*TASK BRIEF*. Copy out each of the following records word for word, keeping every line as it stands.
======== THE DATA
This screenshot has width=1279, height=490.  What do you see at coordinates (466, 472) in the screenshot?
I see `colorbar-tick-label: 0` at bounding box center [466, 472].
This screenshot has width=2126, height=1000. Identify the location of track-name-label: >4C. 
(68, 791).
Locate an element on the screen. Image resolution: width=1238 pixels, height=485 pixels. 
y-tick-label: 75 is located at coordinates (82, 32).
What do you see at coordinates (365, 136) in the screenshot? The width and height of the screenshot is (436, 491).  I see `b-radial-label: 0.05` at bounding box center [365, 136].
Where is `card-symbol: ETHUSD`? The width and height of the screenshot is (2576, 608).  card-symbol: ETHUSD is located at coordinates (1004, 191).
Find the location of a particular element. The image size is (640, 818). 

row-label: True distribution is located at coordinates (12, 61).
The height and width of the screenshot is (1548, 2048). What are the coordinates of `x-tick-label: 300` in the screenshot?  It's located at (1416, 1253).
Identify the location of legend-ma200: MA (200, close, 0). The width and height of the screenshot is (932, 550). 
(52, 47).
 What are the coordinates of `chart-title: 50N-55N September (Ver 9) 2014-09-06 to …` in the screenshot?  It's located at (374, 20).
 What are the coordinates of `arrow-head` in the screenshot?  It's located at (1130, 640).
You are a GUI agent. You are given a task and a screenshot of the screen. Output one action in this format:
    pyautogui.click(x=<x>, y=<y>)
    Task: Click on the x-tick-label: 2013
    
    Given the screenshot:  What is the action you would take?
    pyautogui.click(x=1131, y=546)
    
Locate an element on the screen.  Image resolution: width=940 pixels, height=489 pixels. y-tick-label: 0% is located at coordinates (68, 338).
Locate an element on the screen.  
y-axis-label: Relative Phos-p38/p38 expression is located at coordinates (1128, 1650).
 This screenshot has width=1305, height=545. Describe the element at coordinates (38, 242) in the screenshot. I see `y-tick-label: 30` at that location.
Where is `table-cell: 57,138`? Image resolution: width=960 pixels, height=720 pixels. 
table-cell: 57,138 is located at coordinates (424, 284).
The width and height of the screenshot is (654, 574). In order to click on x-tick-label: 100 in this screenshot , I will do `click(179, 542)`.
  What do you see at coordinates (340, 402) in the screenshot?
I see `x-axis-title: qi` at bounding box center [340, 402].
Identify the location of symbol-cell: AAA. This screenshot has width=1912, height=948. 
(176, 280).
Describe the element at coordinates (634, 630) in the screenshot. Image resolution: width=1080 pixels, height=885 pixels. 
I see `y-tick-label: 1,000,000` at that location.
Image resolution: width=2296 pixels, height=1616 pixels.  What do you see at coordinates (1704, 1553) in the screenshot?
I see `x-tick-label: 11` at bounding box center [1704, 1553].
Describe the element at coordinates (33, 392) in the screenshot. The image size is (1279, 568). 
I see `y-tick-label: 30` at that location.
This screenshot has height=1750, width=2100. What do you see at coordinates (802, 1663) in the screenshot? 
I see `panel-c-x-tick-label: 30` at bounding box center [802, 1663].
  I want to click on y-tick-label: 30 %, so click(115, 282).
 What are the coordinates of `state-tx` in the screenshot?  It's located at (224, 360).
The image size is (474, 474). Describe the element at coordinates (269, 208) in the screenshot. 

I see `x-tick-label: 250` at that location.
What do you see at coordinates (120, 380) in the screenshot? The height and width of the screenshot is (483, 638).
================
*SOLUTION TO THE PROBLEM*.
This screenshot has width=1279, height=490.  What do you see at coordinates (466, 472) in the screenshot?
I see `colorbar-tick-label: 0` at bounding box center [466, 472].
This screenshot has width=2126, height=1000. Identify the location of track-name-label: >4C. 
(68, 791).
Locate an element on the screen. Image resolution: width=1238 pixels, height=485 pixels. 
y-tick-label: 75 is located at coordinates (82, 32).
What do you see at coordinates (365, 136) in the screenshot? The width and height of the screenshot is (436, 491).  I see `b-radial-label: 0.05` at bounding box center [365, 136].
Where is `card-symbol: ETHUSD`? The width and height of the screenshot is (2576, 608).  card-symbol: ETHUSD is located at coordinates (1004, 191).
Find the location of a particular element. The image size is (640, 818). 

row-label: True distribution is located at coordinates (12, 61).
The height and width of the screenshot is (1548, 2048). What are the coordinates of `x-tick-label: 300` in the screenshot?  It's located at (1416, 1253).
Identify the location of legend-ma200: MA (200, close, 0). The width and height of the screenshot is (932, 550). 
(52, 47).
 What are the coordinates of `chart-title: 50N-55N September (Ver 9) 2014-09-06 to …` in the screenshot?  It's located at (374, 20).
 What are the coordinates of `arrow-head` in the screenshot?  It's located at (1130, 640).
You are a GUI agent. You are given a task and a screenshot of the screen. Output one action in this format:
    pyautogui.click(x=<x>, y=<y>)
    Task: Click on the x-tick-label: 2013
    
    Given the screenshot:  What is the action you would take?
    pyautogui.click(x=1131, y=546)
    
Locate an element on the screen.  Image resolution: width=940 pixels, height=489 pixels. y-tick-label: 0% is located at coordinates (68, 338).
Locate an element on the screen.  
y-axis-label: Relative Phos-p38/p38 expression is located at coordinates (1128, 1650).
 This screenshot has width=1305, height=545. Describe the element at coordinates (38, 242) in the screenshot. I see `y-tick-label: 30` at that location.
Where is `table-cell: 57,138`? Image resolution: width=960 pixels, height=720 pixels. 
table-cell: 57,138 is located at coordinates (424, 284).
The width and height of the screenshot is (654, 574). In order to click on x-tick-label: 100 in this screenshot , I will do `click(179, 542)`.
  What do you see at coordinates (340, 402) in the screenshot?
I see `x-axis-title: qi` at bounding box center [340, 402].
Identify the location of symbol-cell: AAA. This screenshot has width=1912, height=948. 
(176, 280).
Describe the element at coordinates (634, 630) in the screenshot. Image resolution: width=1080 pixels, height=885 pixels. 
I see `y-tick-label: 1,000,000` at that location.
Image resolution: width=2296 pixels, height=1616 pixels.  What do you see at coordinates (1704, 1553) in the screenshot?
I see `x-tick-label: 11` at bounding box center [1704, 1553].
Describe the element at coordinates (33, 392) in the screenshot. The image size is (1279, 568). 
I see `y-tick-label: 30` at that location.
This screenshot has height=1750, width=2100. What do you see at coordinates (802, 1663) in the screenshot? 
I see `panel-c-x-tick-label: 30` at bounding box center [802, 1663].
  I want to click on y-tick-label: 30 %, so click(115, 282).
 What are the coordinates of `state-tx` in the screenshot?  It's located at (224, 360).
The image size is (474, 474). Describe the element at coordinates (269, 208) in the screenshot. 

I see `x-tick-label: 250` at that location.
What do you see at coordinates (120, 380) in the screenshot? The height and width of the screenshot is (483, 638).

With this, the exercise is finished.